- From the beginning of our nation, the U.S. has been very imperialist, and one can argue that many different reasons or factors went into it:
- 'natural' lust and aggression? Anglo-Saxon barbarism? military expansion?
- Several years before his election to the presidency, William McKinley said: "We want a foreign market for our surplus products." Senator Albert Beveridge of Indiana in early 1897 declared: "American factories are making more than the American people can use; American soil is producing more than they can consume. Fate has written our policy for us; the trade of the world must and shall be ours."
- (Looks like we've now caught up with that problem of not consuming enough, eh?)
- Teddy Roosevelt claimed that as a white and masterful race, we pretty much should be controlling more and more of the world, and we expanded into Hawaii, tried to get into Cuba, and much of the Caribbean and Pacific in general.
- Winston Churchill was also a racist dick in his disapproval and fear of a negro-run Haiti.
- Several years after the Cuban war, the chief of the Bureau of Foreign Commerce of the Department of Commerce wrote about that period: "The Spanish-American War was but an incident of a general movement of expansion which had its roots in the changed environment of an industrial capacity far beyond our domestic powers of consumption. It was seen to be necessary for us not only to find foreign purchasers for our goods, but to provide the means of making access to foreign markets easy, economical and safe."
- Labor unions, on the other hand, were against this. When the Maine exploded and the press went crazy, the unions claimed that many more of their numbers died tragically but that the "carnival of carnage that takes place every day, month and year in the realm of industry, the thousands of useful lives that are annually sacrificed to the Moloch of greed, the blood tribute paid by labor to capitalism, brings forth no shout for vengeance and reparation."
- In the Spanish American War, we pretty much ignored the independence of Cuba and strong-armed them to sign an agreement saying we could come over and bug them anytime we wanted.
- The U.S continued to expand in the Pacific. McKinley said he didn't really want the Philippines at first, but eventually God told him that they couldn't give it back to Europe or leave it to its own barbaric self, so they/we had to take the Philippines to "educate the Filipinos, and uplift and civilize and Christianize them, and by God's grace do the very best we could by them, as our fellow men for whom Christ also died."
- Really, though, we needed to take the Philippines to steal their natural resources and to have another port on the way to China, where the hundreds of thousands of people there would be the 'natural' buyers of our surpluses.
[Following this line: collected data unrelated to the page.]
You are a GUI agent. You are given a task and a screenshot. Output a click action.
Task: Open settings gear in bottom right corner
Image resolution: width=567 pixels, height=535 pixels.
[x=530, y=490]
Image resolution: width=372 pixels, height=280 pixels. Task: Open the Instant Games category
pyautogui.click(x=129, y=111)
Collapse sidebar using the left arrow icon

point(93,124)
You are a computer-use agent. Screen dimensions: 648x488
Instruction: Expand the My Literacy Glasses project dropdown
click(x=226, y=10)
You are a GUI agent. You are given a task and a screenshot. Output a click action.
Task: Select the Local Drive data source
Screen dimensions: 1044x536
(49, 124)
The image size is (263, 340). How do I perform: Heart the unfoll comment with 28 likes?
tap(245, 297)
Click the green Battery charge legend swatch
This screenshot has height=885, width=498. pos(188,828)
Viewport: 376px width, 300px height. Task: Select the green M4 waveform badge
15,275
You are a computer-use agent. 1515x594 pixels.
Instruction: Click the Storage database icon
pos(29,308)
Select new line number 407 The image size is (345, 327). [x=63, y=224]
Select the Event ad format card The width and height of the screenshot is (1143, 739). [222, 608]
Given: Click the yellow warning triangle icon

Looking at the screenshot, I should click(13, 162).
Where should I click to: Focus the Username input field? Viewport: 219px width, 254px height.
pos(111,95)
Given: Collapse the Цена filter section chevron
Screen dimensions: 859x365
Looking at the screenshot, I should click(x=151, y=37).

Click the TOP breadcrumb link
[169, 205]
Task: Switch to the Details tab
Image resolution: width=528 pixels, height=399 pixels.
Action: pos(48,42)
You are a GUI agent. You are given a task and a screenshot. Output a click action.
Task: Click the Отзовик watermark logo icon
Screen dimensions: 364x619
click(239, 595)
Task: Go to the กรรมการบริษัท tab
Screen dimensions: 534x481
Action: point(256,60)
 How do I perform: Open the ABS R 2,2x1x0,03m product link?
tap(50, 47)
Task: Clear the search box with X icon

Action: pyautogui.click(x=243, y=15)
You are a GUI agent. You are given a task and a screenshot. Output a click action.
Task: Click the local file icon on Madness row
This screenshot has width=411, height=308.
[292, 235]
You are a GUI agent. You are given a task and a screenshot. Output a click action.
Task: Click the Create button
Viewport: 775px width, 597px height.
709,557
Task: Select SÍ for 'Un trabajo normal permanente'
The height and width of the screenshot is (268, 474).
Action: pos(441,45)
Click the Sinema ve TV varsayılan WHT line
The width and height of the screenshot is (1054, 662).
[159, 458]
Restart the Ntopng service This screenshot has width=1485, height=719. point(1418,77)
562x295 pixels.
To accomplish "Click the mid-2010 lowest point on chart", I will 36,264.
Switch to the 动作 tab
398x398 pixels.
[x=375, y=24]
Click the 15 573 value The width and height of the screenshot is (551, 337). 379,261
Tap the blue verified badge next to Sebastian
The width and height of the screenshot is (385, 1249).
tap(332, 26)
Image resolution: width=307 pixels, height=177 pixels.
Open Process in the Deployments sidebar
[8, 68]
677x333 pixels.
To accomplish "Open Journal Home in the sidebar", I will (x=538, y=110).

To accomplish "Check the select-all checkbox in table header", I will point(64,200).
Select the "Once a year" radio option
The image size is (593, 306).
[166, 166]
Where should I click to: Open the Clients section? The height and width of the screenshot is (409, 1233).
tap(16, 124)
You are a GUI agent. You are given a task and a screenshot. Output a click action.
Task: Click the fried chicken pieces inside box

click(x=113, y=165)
Not to mention they were just Orientals, a different, lesser caliber of people than Americans or Europeans. Many tens of thousands of Americans and Filipinos died in the ensuing conflicts.
- Black men in the U.S. were conflicted between fighting for the cause in order to better their shaky station in the States and abstaining from fighting because they could not advance in the military and because they were quite obviously killing brown people abroad. Black soldiers fighting for the interests of white capitalism were denied service at drugstores and other places of business. They were segregated in some ways but expected to fight just like whites in others.
- Through imperialism in the Caribbean and the Pacific, the country saw once again that whites with money catered to their own interests and used blacks and poor workingmen white to do their dirty work.
Tuesday, December 27, 2011
Notes on "The Empire and the People"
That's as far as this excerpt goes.